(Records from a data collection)
::::

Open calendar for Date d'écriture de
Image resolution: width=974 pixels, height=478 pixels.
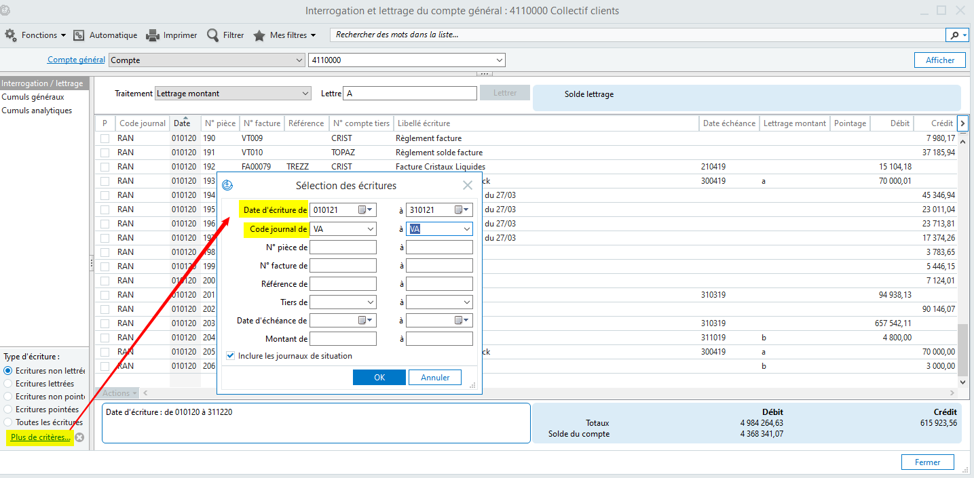click(x=364, y=210)
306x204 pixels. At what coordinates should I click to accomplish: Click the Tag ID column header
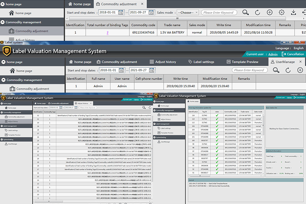click(x=205, y=111)
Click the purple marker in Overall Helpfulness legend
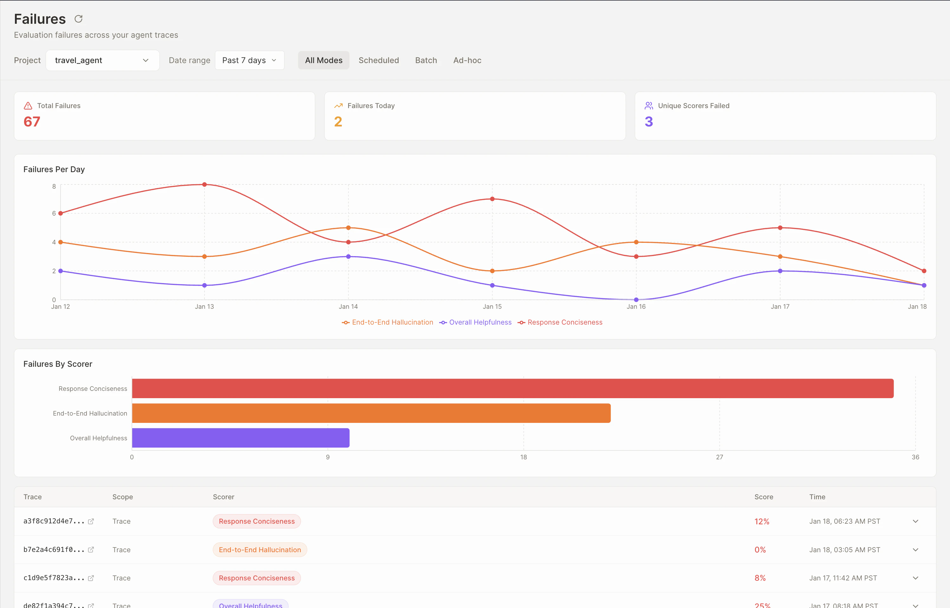 [x=443, y=322]
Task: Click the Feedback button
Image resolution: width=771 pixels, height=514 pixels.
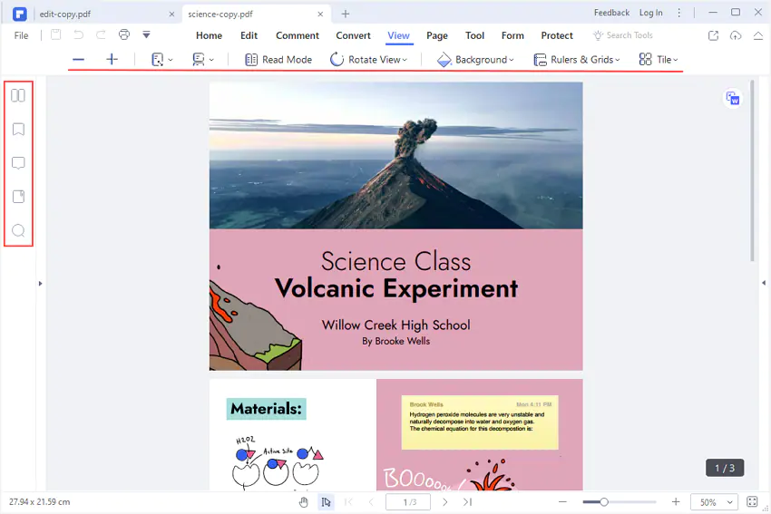Action: [611, 13]
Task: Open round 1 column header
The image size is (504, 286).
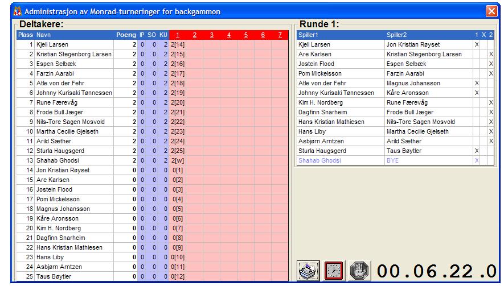Action: point(177,35)
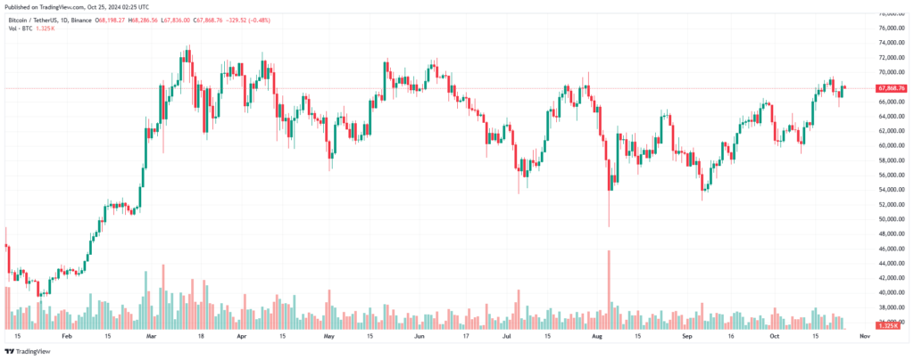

::::

Set task:
Reproduce all of the material above word for word, leaving out the pictures.

Answer to the task:
Open calendar for Date d'écriture de
Image resolution: width=974 pixels, height=478 pixels.
click(x=364, y=210)
306x204 pixels. At what coordinates should I click to accomplish: Click the Tag ID column header
click(x=205, y=111)
Click the purple marker in Overall Helpfulness legend
 [x=443, y=322]
Task: Click the Feedback button
Image resolution: width=771 pixels, height=514 pixels.
Action: [611, 13]
Task: Open round 1 column header
The image size is (504, 286).
Action: point(177,35)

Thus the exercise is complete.